There are four standards – for enterprises, private equity, bonds, and financing sustainable development – which provide best practices for impact management. They include detailed step-by-step guidance to help organisations integrate impact management into their strategy, management approach, disclosure, governance, and decision-making practices. To help this integration, there is a self-assessment tool organisations can use to understand to what extent they meet various criteria for the standards and develop an action plan to adopt them.
The objective is to help shift organisations from SDG alignment to SDG action – from thinking about the SDGs as a mere “add-on”, to being central to how all business activities and decisions are conducted.

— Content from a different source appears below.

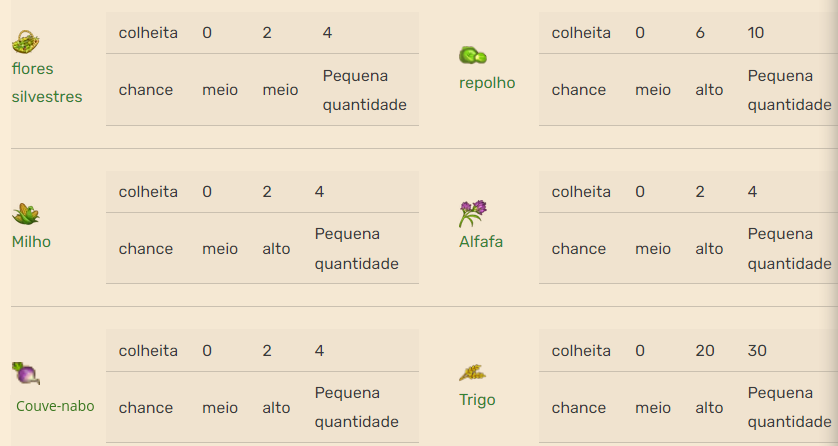Click the chance label in Couve-nabo table

pos(145,408)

What is Social Value International’s contribution to the SDG Impact Standards?
SVI has partnered with UNDP in developing the SDG Impact Standards. The framework is fully aligned with SVI’s Principles of Social Value, which aim to optimise the wellbeing of people and the planet. The Principles of Social Value need to be followed to meet practice indicators for the SDG Impact Standards. This will ensure management for impact is embedded in all systems and processes in organisations.
We’re also promoting the roll-out and adoption of the standards to businesses, investors, and policymakers around the world. To support that process, we’re helping to build capacity to support organisations to align to the standards.
What does that involve exactly?
We partner with UNDP to deliver a Train-the-Trainer course to individuals who wish to become Accredited Trainers for the SDG Impact Standards. After they complete the training and pass an assessment, the trainers receive a licence to deliver training to organisations on how to implement the SDG Impact Standards. The course is delivered regularly online and in-person and has been offered in English, French, and Spanish.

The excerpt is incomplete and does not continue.